I was born here and I don’t want to be here, because the “hunters’ continue to glorify themselves. All through my teacher training career, I was never allowed to take credit for my work because privileged white people would take credit or constantly insult me by accusing me of plagarising my work, because a black person couldn’t possibly be so intellectual. I still suffer from the nightmares now – those privileged ghouls just keep popping up in my dreams.

People have no idea of the damage that racism does. Slavery didn’t end in the 19th century. Black people are still subjected to slavery mentally in Britain.  Native Americans have their own education system because America acknowledges the damage they’ve done psychologically. Why can’t we have that?

In my studies in Cultural Psychology, I came across this article: Psychology in the English-speaking Caribbean, which I would definitely recommend for further reading.

What breaks my heart the most, is the disdain that white British people feel – not for the system, but for the feeling of betrayal Black people feel and for us speaking up: “How dare you?” they say. “We freed you, you’re so ungrateful!” they cry. “Oh stop using the race card”, “Stop talking about race”, “I don’t see race / colour, so why do you?” Do you realise these are racial microaggressions? And cannot be dismissed. 

So I went to this “exhibition” this afternoon, in Poplar, for Black History Month marketed as an exhibition for the stories of migrants during the Windrush. This was it:

IMG_20171002_163501

I’m not going to give too much away, as I want to speak to the photographer first, but I was upset. So much so, that I had to sit down to compose myself.

I’ve spoken to my nan about the Windrush and I was looking forward to this, because her story really touched me and I was intrigued to see how others’ compared. I was pissed off that this was it for Black Caribbeans, with a piece of A4 about the photographer and in fact, there was more about the photographer than my people on that piece of paper. But “just some photos on a board” – which is actually how the librarian described it herself when I asked for directions, does not tell a story, nor does it do justice for my grandmother…. But anyway, let me not get into it, until I’ve spoken to her about her intentions.

XOXO

Author:

I’m Cece Alexandra and I have Epilepsy. Since being diagnosed, my life has changed significantly. After studying and teaching Humanities and Literature for all of my adult life, I was bullied and lost my job a month before qualifying to become an English Teacher. Once you fail the Teacher Training course in England, you cannot ever retrain; I then became too sick to work because of my Epilepsy. I am now currently studying an MSc in Mental Health Psychology with the University of Liverpool. My disability provokes me into raising awareness for invisible disabilities, which I also actively partake in with Epilepsy Action. Part of that awareness is to help fight against invisible disability discrimination - I believe that this behaviour is not cognitively unconscious; modern society is actively partaking in a hierarchy of disabilities and I believe that there is not enough psychological research to prove this. I am also clinically interested in Cultural Psychology - particularly Collectivist Culture, and wish to pursue this further in my academic career.
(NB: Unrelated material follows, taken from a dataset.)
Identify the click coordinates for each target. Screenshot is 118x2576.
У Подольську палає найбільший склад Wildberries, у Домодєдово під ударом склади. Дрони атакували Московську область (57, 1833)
3 thoughts on “My Anger (which is not “Black Aggression”)

  1. Great post. It is funny how Europeans write off our anger as “Black Aggression” which makes it an invalid emotion. It is just their way of deflecting responsibility away from themselves which you have duly noted.

    Marcus Howard

    1. Oh definitely! For months I used to say “well if I’m going to be angry, I might as well embrace my inner black woman” and than a friend said to me: you’re allowed to be angry when people are horrible to you, which is true! If somebody hit me, I would say “ow”, it’s exactly the same thing – I’m having a reaction. Thanks for reading.